The Japanese Bombardment of Ellwood

It was a pleasant evening on the coast of Goleta, it was February 23 1942, the skies were clear and the breeze was gentle but just after 7pm our small town history changed forever.  It was nearly 70 days after the attack on Pearl Harbor when a Japanese I-17 long range submarine   appeared off the coast of Ellwood at the Barnsdall-Rio Grande Oil Field,   todays Sandpiper Golf Course.  The I-17, armed with a 5.5 inch deck gun, was commanded by the Japanese Captain Kozo Nishino and as the sun began setting he ordered his deck gun cleared for action.  The crew took aim at the Richfield aviation fuel tank just beyond the beach. The Japanese opened fire about 15 minutes later, the first rounds landing near a storage facility. The oil field’s workmen had mostly returned home, but a skeleton crew on duty heard the rounds hit. They took it to be an internal explosion, until one man spotted the I-17 in the distance. An oiler named G. Brown later told reporters that the enemy  submarine looked so big to him he thought it must be a destroyer, until he realized that just one gun was firing.  Nishino soon ordered his men to aim at the second storage tank. Brown and the others called the police as the Japanese shells continued to fall around them.  Firing in the dark on a submarine  buffeted by waves many rounds missed their targets.

One round passed over Wheeler’s Inn, whose owner Laurence Wheeler promptly called the Santa     Barbara County Sheriff’s Office.  A deputy sheriff assured him that warplanes were already on their way, but none ever arrived.

J.J. Hollister III was a 10-year-old boy listening to President Franklin D.  Roosevelt’s “fireside chat” when he was startled by the thunder of a distant cannon.  “In a moment or two we heard a whistling noise and a thump as a projectile hit near the house,” Hollister  remembers. The family  scrambled outside their home in Winchester Canyon and saw bright flashes near an oil field on the shore. Some shots were   followed by “an eerie whistling and caterwauling,” Hollister said. “It was a sickening sound.” The   Japanese shells destroyed a derrick and a pump house, while the Ellwood Pier and a catwalk suffered minor damage.
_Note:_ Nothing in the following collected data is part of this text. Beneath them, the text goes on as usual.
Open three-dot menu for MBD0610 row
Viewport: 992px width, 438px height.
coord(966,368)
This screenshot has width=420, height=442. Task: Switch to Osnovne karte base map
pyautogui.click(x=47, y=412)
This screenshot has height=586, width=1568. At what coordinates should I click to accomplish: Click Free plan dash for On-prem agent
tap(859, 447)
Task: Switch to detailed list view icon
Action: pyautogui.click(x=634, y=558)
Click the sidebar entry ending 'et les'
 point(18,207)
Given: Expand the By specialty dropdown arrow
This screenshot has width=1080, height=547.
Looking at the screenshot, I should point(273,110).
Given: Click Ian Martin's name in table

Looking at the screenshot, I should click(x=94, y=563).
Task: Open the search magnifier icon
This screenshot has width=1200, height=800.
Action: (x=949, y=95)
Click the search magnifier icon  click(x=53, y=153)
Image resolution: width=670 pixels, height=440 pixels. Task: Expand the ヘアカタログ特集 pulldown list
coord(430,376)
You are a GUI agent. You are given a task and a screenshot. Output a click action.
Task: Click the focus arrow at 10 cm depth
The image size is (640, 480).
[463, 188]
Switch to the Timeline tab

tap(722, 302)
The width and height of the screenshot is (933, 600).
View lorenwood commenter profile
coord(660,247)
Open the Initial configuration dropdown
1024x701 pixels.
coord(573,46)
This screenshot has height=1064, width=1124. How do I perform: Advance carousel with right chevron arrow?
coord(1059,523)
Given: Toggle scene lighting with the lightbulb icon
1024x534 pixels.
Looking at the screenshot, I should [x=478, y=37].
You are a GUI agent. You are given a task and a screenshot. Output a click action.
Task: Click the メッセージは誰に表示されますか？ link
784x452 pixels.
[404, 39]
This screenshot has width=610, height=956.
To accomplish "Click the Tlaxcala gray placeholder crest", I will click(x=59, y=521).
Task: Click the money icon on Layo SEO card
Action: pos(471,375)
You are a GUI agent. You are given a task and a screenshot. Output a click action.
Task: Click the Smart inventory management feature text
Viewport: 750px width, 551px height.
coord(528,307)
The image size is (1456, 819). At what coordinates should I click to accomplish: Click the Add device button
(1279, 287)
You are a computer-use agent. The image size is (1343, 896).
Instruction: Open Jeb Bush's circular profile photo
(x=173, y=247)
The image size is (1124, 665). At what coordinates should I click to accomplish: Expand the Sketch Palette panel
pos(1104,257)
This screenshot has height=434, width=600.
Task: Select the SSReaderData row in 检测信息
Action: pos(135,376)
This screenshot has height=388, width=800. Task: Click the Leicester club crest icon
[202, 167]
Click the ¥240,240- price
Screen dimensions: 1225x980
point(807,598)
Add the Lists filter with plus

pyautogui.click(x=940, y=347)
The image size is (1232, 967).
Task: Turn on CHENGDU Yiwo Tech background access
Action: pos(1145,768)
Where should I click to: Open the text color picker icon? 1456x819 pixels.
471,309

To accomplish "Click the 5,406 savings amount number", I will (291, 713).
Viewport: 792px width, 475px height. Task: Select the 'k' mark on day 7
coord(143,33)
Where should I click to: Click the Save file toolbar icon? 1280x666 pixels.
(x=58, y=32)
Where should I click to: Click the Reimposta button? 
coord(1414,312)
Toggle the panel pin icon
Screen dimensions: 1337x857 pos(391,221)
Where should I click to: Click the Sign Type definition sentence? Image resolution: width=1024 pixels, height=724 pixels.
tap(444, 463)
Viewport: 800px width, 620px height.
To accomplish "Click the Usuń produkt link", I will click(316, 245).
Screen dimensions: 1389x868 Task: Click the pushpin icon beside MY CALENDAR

After 20 minutes, the  gunners ceased fire.  As the submarine departed,  Nishino radioed Tokyo and reported that he had left the area in flames.  Estimates of the number of 5.5 inch explosive shells fired ranged from a minimum of 12 to as many as 26. Even though he caused only light damage, Nishino had achieved his purpose, which was to spread fear along the American west coast.

Americans became very indignant that the Japanese would attack our homeland.  This being the first  attack on American soil since 1812 and the very first attack on the west coast.  National savings bonds were collected to fund a bomber plane and fighter plane named the “Flying Santa Barbaran” and a P51 Mustang the “Ellwood Avenger.”  Unfortunately, the “Flying Santa Barbaran” bomber was never built, and the “Ellwood Avenger” never left the USA for combat but instead served as a training aircraft and is believed to have been assigned to 337th Base Unit at Venice AAB, Florida.  The Japanese on the other hand considered it a great victory and printed special commemorative postcards depicting the American coastline set afire in an   attempt to raise morale.

The bombardment left Ellwood with several craters on the coastal ranchlands, some large enough to fit an Army jeep.  There was one of the shells that was fired which did not explode and was recovered at Silsby Spalding’s Tecolote Ranch in Winchester Canyon.  They contacted the US Army and the Army confiscated the munition and took it to  Aberdeen, Maryland for further study.

 

After  several years and many communications with the Army they defused the shell and returned it to the Spalding family where it had become a family  heirloom.  Godwin and Deborah Pelissero have since donated the shell to the Carriage and Western Art Museum of Santa Barbara.  We are currently building a new display case where the shell will be highlighted for all patrons to appreciate.